正想的出神,我旁边坐上了个人。我瞄了一眼,发现是个年轻的女孩子。她眼睛很大,鼻梁直而不挺,嘴唇略薄,双颊丰满但不显胖,反而使她显得她很瘦小。头发散至肩膀,刘海斜着垂下来,给人一种很宁静的感觉。她拿出手机,戴上耳机,就像城市里的绝大多数年轻人那样,开始了自己的网络之旅。
外面毫无征兆地下起了大雨。路上也堵了起来。车上大多数人看起来都像是要去上班的样子,而且手里没有伞,脸上也带着焦急。还好我出门有带伞的习惯,所以并不怎么担心下雨,但我同他们一样,不喜欢堵车,所以我决定在下一站下车漫步。
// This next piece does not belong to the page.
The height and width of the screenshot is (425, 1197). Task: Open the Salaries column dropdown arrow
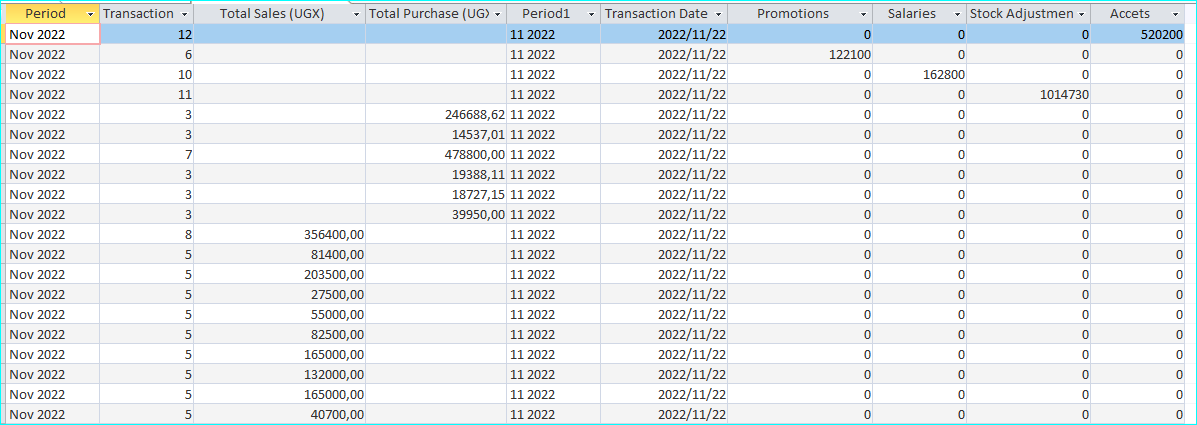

车到站后,我撑伞下车。让我感到意外的是她也下了车。因为手里没伞,她只好躲在公交站台一边避雨一边忘路边张望着。不知出于什么理由或者心态,我走上前去跟她说:“去哪我送你吧。”她愣了一下,随即钻到伞下指了一栋楼,并不断地对我道谢。我心里感到很奇怪,我从未见过她更不要说熟识了,怎么会说出这种话,做出这种事情呢?正当我愣神的人时候,我们已经到了这栋楼。她拍了拍身上的雨水,对我说:“谢谢你。你应该不是这附近的人吧?是来这里旅游的吗?”我点了点头,抖抖伞准备离开。她看到我的动作,连忙拦下我笑着说:“你看你,帮了我这么大的忙,自己都淋湿了。我还没好好谢谢你呢,别着急走,我在楼上有个小间,里面有热水,洗洗再走吧。”我觉得孤男寡女待在一个房间不好,就谢绝了。她有点着急:“那上去喝杯热茶吧,你看你淋湿了,喝点热的去去寒,不然在这儿很容易生病的。我那也还有些姜茶,上去煮给你喝吧。别走了,好不好?”说着她竟然有种求我的语气,这令我感到有点奇怪,我跟她只是萍水相逢,这般热情实属不该。于是我再次谢绝了她的好意。这次,她抓住我的胳膊,用乞求的目光看着我说:“其实我家里遇到了一些情况。我男朋友出轨了,现在就在上面跟小三在一块呢,你能不能帮帮我,我自己上去怕斗不过他俩,多个人能给我壮胆也好啊。你放心,我不会让你出头的,你就在我后面站着就行了,求求你帮帮我吧,求你了!”看她这样楚楚可怜的样子,我的疑虑全都打消了,于是点点头,随她上了楼。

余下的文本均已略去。